● What the task asks: Copy out every one of the following items verbatim, keeping each line unchanged.

● Records supplied:
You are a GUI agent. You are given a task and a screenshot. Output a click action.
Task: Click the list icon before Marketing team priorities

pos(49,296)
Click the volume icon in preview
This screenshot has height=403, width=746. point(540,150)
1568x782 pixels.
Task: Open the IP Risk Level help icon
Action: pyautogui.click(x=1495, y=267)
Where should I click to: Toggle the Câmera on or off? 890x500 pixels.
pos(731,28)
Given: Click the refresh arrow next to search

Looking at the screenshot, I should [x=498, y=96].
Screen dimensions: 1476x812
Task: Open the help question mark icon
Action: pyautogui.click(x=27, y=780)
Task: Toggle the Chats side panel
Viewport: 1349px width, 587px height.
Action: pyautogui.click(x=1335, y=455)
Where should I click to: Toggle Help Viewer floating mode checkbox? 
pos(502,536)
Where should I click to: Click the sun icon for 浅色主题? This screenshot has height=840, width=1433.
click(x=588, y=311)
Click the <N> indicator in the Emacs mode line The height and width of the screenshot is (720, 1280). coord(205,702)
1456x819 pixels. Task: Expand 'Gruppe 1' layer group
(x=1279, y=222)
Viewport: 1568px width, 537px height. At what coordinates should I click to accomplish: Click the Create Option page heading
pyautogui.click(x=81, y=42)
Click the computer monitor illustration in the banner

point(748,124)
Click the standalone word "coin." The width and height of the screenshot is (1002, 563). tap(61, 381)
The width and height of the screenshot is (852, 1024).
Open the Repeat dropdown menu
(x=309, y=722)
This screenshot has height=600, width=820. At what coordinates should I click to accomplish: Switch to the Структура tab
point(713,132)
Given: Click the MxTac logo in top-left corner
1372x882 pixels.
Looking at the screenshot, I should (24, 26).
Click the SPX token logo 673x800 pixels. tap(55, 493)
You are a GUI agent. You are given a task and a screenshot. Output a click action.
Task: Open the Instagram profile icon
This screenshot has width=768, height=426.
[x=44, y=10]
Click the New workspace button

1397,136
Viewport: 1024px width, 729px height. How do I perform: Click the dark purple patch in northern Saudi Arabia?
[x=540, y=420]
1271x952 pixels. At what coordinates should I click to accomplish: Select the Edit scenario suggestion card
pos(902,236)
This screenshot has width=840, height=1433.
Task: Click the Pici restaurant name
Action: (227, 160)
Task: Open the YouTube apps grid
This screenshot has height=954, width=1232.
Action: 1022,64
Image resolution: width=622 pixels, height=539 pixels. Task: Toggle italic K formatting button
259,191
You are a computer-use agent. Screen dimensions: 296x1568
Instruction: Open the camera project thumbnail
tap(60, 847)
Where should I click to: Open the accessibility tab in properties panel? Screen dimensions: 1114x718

● Result of this task:
You are a GUI agent. You are given a task and a screenshot. Output a click action.
Task: Click the list icon before Marketing team priorities

pos(49,296)
Click the volume icon in preview
This screenshot has height=403, width=746. point(540,150)
1568x782 pixels.
Task: Open the IP Risk Level help icon
Action: pyautogui.click(x=1495, y=267)
Where should I click to: Toggle the Câmera on or off? 890x500 pixels.
pos(731,28)
Given: Click the refresh arrow next to search

Looking at the screenshot, I should [x=498, y=96].
Screen dimensions: 1476x812
Task: Open the help question mark icon
Action: pyautogui.click(x=27, y=780)
Task: Toggle the Chats side panel
Viewport: 1349px width, 587px height.
Action: pyautogui.click(x=1335, y=455)
Where should I click to: Toggle Help Viewer floating mode checkbox? 
pos(502,536)
Where should I click to: Click the sun icon for 浅色主题? This screenshot has height=840, width=1433.
click(x=588, y=311)
Click the <N> indicator in the Emacs mode line The height and width of the screenshot is (720, 1280). coord(205,702)
1456x819 pixels. Task: Expand 'Gruppe 1' layer group
(x=1279, y=222)
Viewport: 1568px width, 537px height. At what coordinates should I click to accomplish: Click the Create Option page heading
pyautogui.click(x=81, y=42)
Click the computer monitor illustration in the banner

point(748,124)
Click the standalone word "coin." The width and height of the screenshot is (1002, 563). tap(61, 381)
The width and height of the screenshot is (852, 1024).
Open the Repeat dropdown menu
(x=309, y=722)
This screenshot has height=600, width=820. At what coordinates should I click to accomplish: Switch to the Структура tab
point(713,132)
Given: Click the MxTac logo in top-left corner
1372x882 pixels.
Looking at the screenshot, I should (24, 26).
Click the SPX token logo 673x800 pixels. tap(55, 493)
You are a GUI agent. You are given a task and a screenshot. Output a click action.
Task: Open the Instagram profile icon
This screenshot has width=768, height=426.
[x=44, y=10]
Click the New workspace button

1397,136
Viewport: 1024px width, 729px height. How do I perform: Click the dark purple patch in northern Saudi Arabia?
[x=540, y=420]
1271x952 pixels. At what coordinates should I click to accomplish: Select the Edit scenario suggestion card
pos(902,236)
This screenshot has width=840, height=1433.
Task: Click the Pici restaurant name
Action: (227, 160)
Task: Open the YouTube apps grid
This screenshot has height=954, width=1232.
Action: 1022,64
Image resolution: width=622 pixels, height=539 pixels. Task: Toggle italic K formatting button
259,191
You are a computer-use agent. Screen dimensions: 296x1568
Instruction: Open the camera project thumbnail
tap(60, 847)
Where should I click to: Open the accessibility tab in properties panel? Screen dimensions: 1114x718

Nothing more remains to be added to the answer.